● **EXERCISE INSTRUCTIONS**
Repeat each line of the records below exactly.

[Stored entries]
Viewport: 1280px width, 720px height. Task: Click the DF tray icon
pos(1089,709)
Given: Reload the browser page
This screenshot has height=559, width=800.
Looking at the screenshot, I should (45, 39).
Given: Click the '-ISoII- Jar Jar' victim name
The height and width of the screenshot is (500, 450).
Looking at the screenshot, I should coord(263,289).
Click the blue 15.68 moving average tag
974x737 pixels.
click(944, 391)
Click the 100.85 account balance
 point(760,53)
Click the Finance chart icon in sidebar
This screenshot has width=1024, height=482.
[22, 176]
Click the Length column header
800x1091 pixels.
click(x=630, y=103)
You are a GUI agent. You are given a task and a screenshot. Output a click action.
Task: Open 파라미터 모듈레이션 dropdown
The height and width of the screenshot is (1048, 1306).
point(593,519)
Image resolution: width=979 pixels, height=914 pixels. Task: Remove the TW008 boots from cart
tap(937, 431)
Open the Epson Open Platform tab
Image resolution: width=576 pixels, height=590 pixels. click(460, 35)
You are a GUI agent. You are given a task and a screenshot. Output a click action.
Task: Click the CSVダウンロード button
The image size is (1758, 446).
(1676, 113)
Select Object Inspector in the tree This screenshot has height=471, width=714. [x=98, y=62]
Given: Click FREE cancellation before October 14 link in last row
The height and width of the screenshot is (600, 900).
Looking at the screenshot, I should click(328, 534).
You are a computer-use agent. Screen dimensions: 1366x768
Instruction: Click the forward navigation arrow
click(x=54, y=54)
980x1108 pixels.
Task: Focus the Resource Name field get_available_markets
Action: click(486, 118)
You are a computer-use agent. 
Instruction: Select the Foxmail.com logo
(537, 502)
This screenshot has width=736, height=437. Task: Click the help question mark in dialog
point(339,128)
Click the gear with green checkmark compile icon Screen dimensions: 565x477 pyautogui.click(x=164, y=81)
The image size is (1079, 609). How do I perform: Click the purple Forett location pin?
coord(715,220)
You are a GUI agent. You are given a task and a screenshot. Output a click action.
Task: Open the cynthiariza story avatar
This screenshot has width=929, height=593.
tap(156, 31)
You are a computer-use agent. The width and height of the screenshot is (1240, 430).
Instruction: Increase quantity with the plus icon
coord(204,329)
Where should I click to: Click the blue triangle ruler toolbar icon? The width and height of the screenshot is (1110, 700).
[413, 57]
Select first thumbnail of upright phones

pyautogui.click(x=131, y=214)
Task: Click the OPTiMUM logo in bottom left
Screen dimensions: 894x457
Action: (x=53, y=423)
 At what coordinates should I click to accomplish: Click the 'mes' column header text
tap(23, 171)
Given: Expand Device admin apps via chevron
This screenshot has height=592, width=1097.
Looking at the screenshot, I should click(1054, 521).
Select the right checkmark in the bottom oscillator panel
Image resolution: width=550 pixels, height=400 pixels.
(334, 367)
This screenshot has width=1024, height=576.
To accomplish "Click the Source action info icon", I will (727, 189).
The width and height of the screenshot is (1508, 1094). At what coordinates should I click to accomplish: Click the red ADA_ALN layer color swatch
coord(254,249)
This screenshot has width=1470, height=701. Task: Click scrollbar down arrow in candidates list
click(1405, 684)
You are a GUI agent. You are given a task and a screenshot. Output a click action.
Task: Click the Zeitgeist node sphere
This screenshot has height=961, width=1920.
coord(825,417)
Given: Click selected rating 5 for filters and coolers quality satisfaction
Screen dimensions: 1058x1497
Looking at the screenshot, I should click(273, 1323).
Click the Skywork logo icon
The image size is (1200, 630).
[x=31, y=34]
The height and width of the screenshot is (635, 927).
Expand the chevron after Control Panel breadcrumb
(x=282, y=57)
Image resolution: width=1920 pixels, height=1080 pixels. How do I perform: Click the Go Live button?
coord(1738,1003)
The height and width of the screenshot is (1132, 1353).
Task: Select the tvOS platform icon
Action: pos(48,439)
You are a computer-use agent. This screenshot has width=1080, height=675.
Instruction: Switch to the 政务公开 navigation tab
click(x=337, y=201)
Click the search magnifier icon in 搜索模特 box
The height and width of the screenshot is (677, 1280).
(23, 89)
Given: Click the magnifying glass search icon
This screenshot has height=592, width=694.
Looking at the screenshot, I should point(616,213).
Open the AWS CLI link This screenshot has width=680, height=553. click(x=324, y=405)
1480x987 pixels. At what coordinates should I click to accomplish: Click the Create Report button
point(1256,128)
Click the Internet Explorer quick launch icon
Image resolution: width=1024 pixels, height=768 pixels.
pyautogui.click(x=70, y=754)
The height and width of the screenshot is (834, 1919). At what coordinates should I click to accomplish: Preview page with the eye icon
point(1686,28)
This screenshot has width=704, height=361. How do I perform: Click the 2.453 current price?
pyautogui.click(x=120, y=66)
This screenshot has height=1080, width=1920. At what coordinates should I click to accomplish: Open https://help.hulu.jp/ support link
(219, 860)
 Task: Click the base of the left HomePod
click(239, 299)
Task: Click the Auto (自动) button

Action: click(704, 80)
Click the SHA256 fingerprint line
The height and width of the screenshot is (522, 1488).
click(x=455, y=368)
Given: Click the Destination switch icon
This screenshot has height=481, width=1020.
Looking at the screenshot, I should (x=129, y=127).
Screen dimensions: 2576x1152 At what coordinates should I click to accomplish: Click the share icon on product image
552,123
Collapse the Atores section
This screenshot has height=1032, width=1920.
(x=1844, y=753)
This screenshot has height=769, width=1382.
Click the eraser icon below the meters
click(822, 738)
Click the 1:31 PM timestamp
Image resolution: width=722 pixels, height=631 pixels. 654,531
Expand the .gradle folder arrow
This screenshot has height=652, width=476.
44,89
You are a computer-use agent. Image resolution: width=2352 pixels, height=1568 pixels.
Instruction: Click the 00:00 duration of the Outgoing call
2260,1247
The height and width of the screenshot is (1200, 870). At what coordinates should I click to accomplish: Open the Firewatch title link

● **TASK ANSWER**
Viewport: 1280px width, 720px height. Task: Click the DF tray icon
pos(1089,709)
Given: Reload the browser page
This screenshot has height=559, width=800.
Looking at the screenshot, I should (45, 39).
Given: Click the '-ISoII- Jar Jar' victim name
The height and width of the screenshot is (500, 450).
Looking at the screenshot, I should coord(263,289).
Click the blue 15.68 moving average tag
974x737 pixels.
click(944, 391)
Click the 100.85 account balance
 point(760,53)
Click the Finance chart icon in sidebar
This screenshot has width=1024, height=482.
[22, 176]
Click the Length column header
800x1091 pixels.
click(x=630, y=103)
You are a GUI agent. You are given a task and a screenshot. Output a click action.
Task: Open 파라미터 모듈레이션 dropdown
The height and width of the screenshot is (1048, 1306).
point(593,519)
Image resolution: width=979 pixels, height=914 pixels. Task: Remove the TW008 boots from cart
tap(937, 431)
Open the Epson Open Platform tab
Image resolution: width=576 pixels, height=590 pixels. click(460, 35)
You are a GUI agent. You are given a task and a screenshot. Output a click action.
Task: Click the CSVダウンロード button
The image size is (1758, 446).
(1676, 113)
Select Object Inspector in the tree This screenshot has height=471, width=714. [x=98, y=62]
Given: Click FREE cancellation before October 14 link in last row
The height and width of the screenshot is (600, 900).
Looking at the screenshot, I should click(328, 534).
You are a computer-use agent. Screen dimensions: 1366x768
Instruction: Click the forward navigation arrow
click(x=54, y=54)
980x1108 pixels.
Task: Focus the Resource Name field get_available_markets
Action: click(486, 118)
You are a computer-use agent. 
Instruction: Select the Foxmail.com logo
(537, 502)
This screenshot has width=736, height=437. Task: Click the help question mark in dialog
point(339,128)
Click the gear with green checkmark compile icon Screen dimensions: 565x477 pyautogui.click(x=164, y=81)
The image size is (1079, 609). How do I perform: Click the purple Forett location pin?
coord(715,220)
You are a GUI agent. You are given a task and a screenshot. Output a click action.
Task: Open the cynthiariza story avatar
This screenshot has width=929, height=593.
tap(156, 31)
You are a computer-use agent. The width and height of the screenshot is (1240, 430).
Instruction: Increase quantity with the plus icon
coord(204,329)
Where should I click to: Click the blue triangle ruler toolbar icon? The width and height of the screenshot is (1110, 700).
[413, 57]
Select first thumbnail of upright phones

pyautogui.click(x=131, y=214)
Task: Click the OPTiMUM logo in bottom left
Screen dimensions: 894x457
Action: (x=53, y=423)
 At what coordinates should I click to accomplish: Click the 'mes' column header text
tap(23, 171)
Given: Expand Device admin apps via chevron
This screenshot has height=592, width=1097.
Looking at the screenshot, I should click(1054, 521).
Select the right checkmark in the bottom oscillator panel
Image resolution: width=550 pixels, height=400 pixels.
(334, 367)
This screenshot has width=1024, height=576.
To accomplish "Click the Source action info icon", I will (727, 189).
The width and height of the screenshot is (1508, 1094). At what coordinates should I click to accomplish: Click the red ADA_ALN layer color swatch
coord(254,249)
This screenshot has width=1470, height=701. Task: Click scrollbar down arrow in candidates list
click(1405, 684)
You are a GUI agent. You are given a task and a screenshot. Output a click action.
Task: Click the Zeitgeist node sphere
This screenshot has height=961, width=1920.
coord(825,417)
Given: Click selected rating 5 for filters and coolers quality satisfaction
Screen dimensions: 1058x1497
Looking at the screenshot, I should click(273, 1323).
Click the Skywork logo icon
The image size is (1200, 630).
[x=31, y=34]
The height and width of the screenshot is (635, 927).
Expand the chevron after Control Panel breadcrumb
(x=282, y=57)
Image resolution: width=1920 pixels, height=1080 pixels. How do I perform: Click the Go Live button?
coord(1738,1003)
The height and width of the screenshot is (1132, 1353).
Task: Select the tvOS platform icon
Action: pos(48,439)
You are a computer-use agent. This screenshot has width=1080, height=675.
Instruction: Switch to the 政务公开 navigation tab
click(x=337, y=201)
Click the search magnifier icon in 搜索模特 box
The height and width of the screenshot is (677, 1280).
(23, 89)
Given: Click the magnifying glass search icon
This screenshot has height=592, width=694.
Looking at the screenshot, I should point(616,213).
Open the AWS CLI link This screenshot has width=680, height=553. click(x=324, y=405)
1480x987 pixels. At what coordinates should I click to accomplish: Click the Create Report button
point(1256,128)
Click the Internet Explorer quick launch icon
Image resolution: width=1024 pixels, height=768 pixels.
pyautogui.click(x=70, y=754)
The height and width of the screenshot is (834, 1919). At what coordinates should I click to accomplish: Preview page with the eye icon
point(1686,28)
This screenshot has width=704, height=361. How do I perform: Click the 2.453 current price?
pyautogui.click(x=120, y=66)
This screenshot has height=1080, width=1920. At what coordinates should I click to accomplish: Open https://help.hulu.jp/ support link
(219, 860)
 Task: Click the base of the left HomePod
click(239, 299)
Task: Click the Auto (自动) button

Action: click(704, 80)
Click the SHA256 fingerprint line
The height and width of the screenshot is (522, 1488).
click(x=455, y=368)
Given: Click the Destination switch icon
This screenshot has height=481, width=1020.
Looking at the screenshot, I should (x=129, y=127).
Screen dimensions: 2576x1152 At what coordinates should I click to accomplish: Click the share icon on product image
552,123
Collapse the Atores section
This screenshot has height=1032, width=1920.
(x=1844, y=753)
This screenshot has height=769, width=1382.
Click the eraser icon below the meters
click(822, 738)
Click the 1:31 PM timestamp
Image resolution: width=722 pixels, height=631 pixels. 654,531
Expand the .gradle folder arrow
This screenshot has height=652, width=476.
44,89
You are a computer-use agent. Image resolution: width=2352 pixels, height=1568 pixels.
Instruction: Click the 00:00 duration of the Outgoing call
2260,1247
The height and width of the screenshot is (1200, 870). At what coordinates should I click to accomplish: Open the Firewatch title link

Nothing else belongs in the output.